What is the interest rate for a business loan?

Author

Emma Jordan

Published Feb 19, 2026

Average business loan interest rate by loan type

Loan typeAnnual interest rate (AIR)
Traditional bank loan2% to 13%
SBA loan3.75% to 10.25%
Online loan7% to 100%
Merchant cash advance20% to 250%

What’s the payment on a $500 000 mortgage?

Monthly payments on a $500,000 mortgage At a 4% fixed interest rate, your monthly mortgage payment on a 30-year mortgage might total $2,387.08 a month, while a 15-year might cost $3,698.44 a month.

How much do I need to earn to borrow 500k?

Gill McLean: An applicant who is single, with no debts and no dependent children would need to earn approximately $87,000 per annum to qualify for a loan of this amount.
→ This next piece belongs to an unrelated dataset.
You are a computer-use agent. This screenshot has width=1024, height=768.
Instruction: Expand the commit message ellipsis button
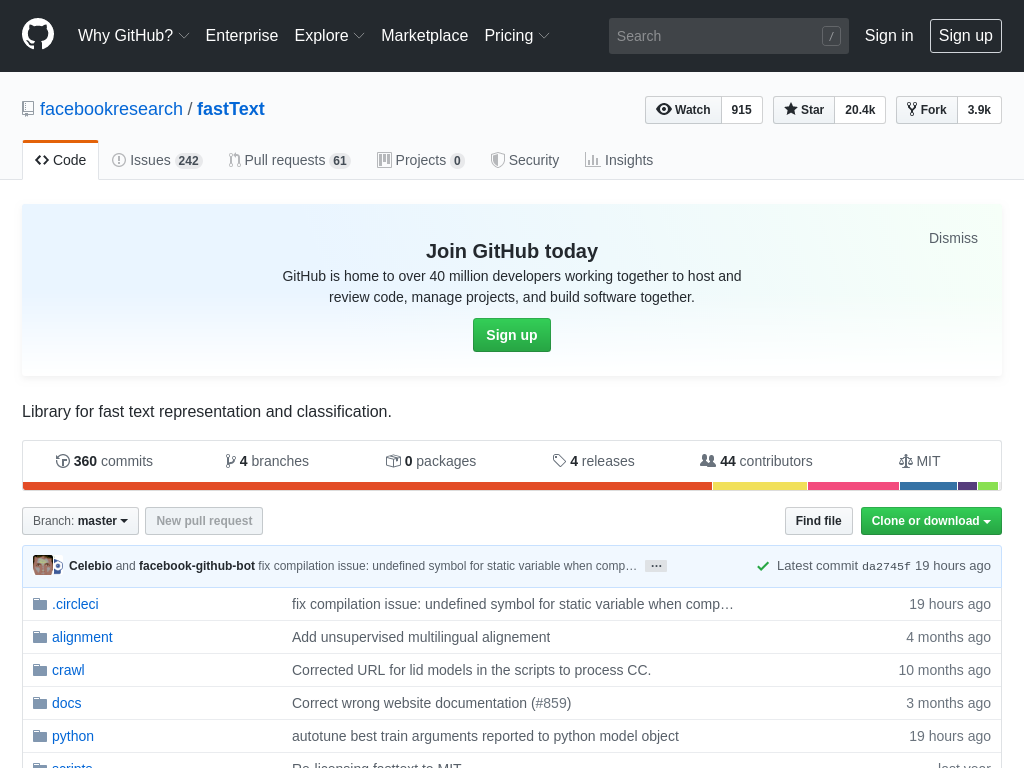(x=656, y=566)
The deposit required on a loan amount of $500,000 would be approximately $52,000 if a client were purchasing a property to the value of $530,000.

How much deposit do I need for a business loan?

Most lenders need 10 – 30% of the loan value as a deposit. This money can come from savings, working capital, alternative finance instruments or as an external investment. The deposit amount you’ll need for your business loan depends on various factors: These include: The amount of money borrowed.

How much can I borrow with 50k deposit?

If you’ve been able to save a large deposit to buy a home, a lender will likely lend you more. However, lenders will generally not let you borrow more than 90% of a property’s value. For example, if a property costs $500,000 and you have a $50,000 the deposit, the lender will only lend you $450,000.

Can you borrow 100 for a business loan?

You may be able to get a 100% commercial loan with a combination of equity in an existing residential property that you own, a guarantor or your own business assets, including client book and equipment.

Can I borrow more if I have a large deposit?

So the rule of thumb for most providers is that the larger your deposit, the cheaper your mortgage rate will be. This is because a larger deposit will pay off a larger chunk of the property value, meaning that you’ll most likely borrow less and the lower the loan-to-value.